Now, let's look at how this structure can help in writing queries. In a later section of this article, we'll examine the SQL code that can take our ERP table and convert it into this dimensional model.

Mileage for a component

Suppose we wanted to know the total mileage accumulated on "Wheel-1". The SQL code for determining this is very similar to that for determining the mileage for a given bike.

select
mdim_components.component_id,
sum(fct_daily_mileage.miles) as miles
from
fct_daily_mileage
inner join
mdim_components
on
fct_daily_mileage.component_sk = mdim_components.component_sk
group by
1
where
component_id = 'Wheel-1'
caution

One thing to be very cautious about when working with multivalued dimensions is that you need to be careful interpreting aggregations. For example, suppose we chose to aggregate on top_assembly_id (to reduce clutter, this field is not shown in the data model above because it is just "Bike-1" for each record). For this aggregation, we would be over-counting the total mileage on that top assembly because the join would result in a Cartesian product and thus we'd get a "fan-out" situation.

Bonus: Finding components installed at the same time as other components

This structure simplifies other kinds of interesting analysis. Suppose we wanted to start exploring how one component affects another, like whether certain brands of tube needed to be replaced more often if they were in a new brand of tire. We can do this by partitioning the data into the segments of time where the components are not changing and looking for other components installed at the same time. For example, to find all of the components that were ever installed at the same time "Tube-3" was installed, we can collect them with a simple window function. We could then use the results of this query in a regression or other type of statistical analysis.

Dataset section
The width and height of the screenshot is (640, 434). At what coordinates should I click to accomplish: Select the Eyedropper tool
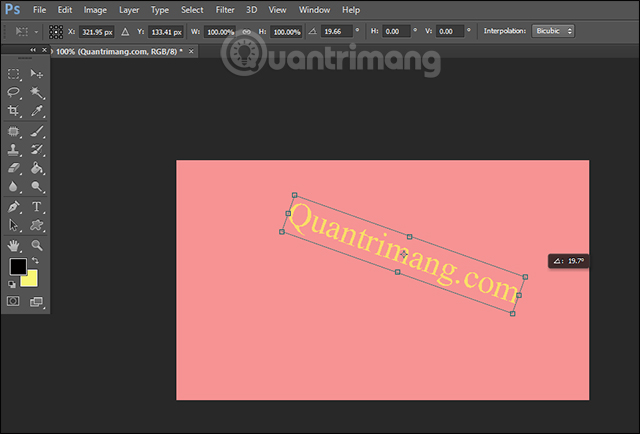tap(37, 111)
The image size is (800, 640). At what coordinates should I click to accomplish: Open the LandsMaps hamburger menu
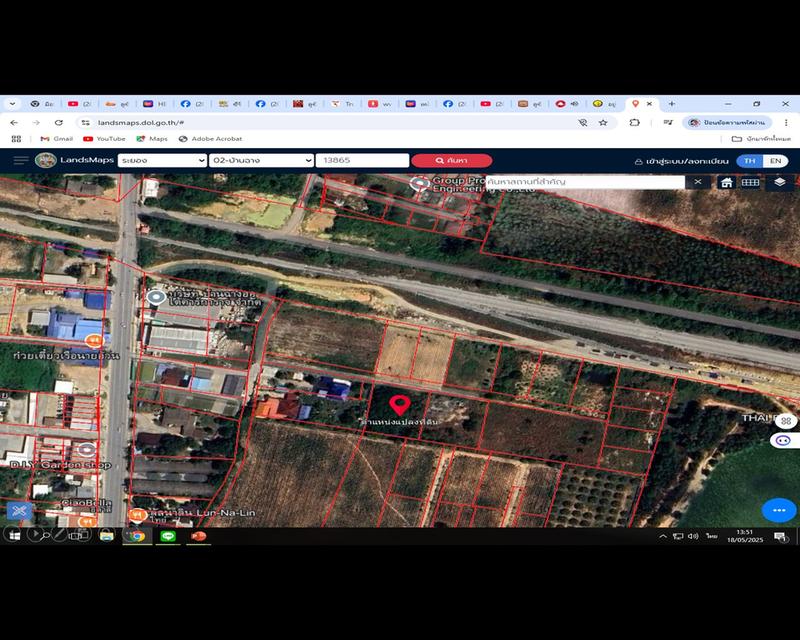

Instruction
Return, word for word, the part of the SQL mileage text starting at "Now, let's look" and ending at "a given bike.".

The response
Now, let's look at how this structure can help in writing queries. In a later section of this article, we'll examine the SQL code that can take our ERP table and convert it into this dimensional model.

Mileage for a component

Suppose we wanted to know the total mileage accumulated on "Wheel-1". The SQL code for determining this is very similar to that for determining the mileage for a given bike.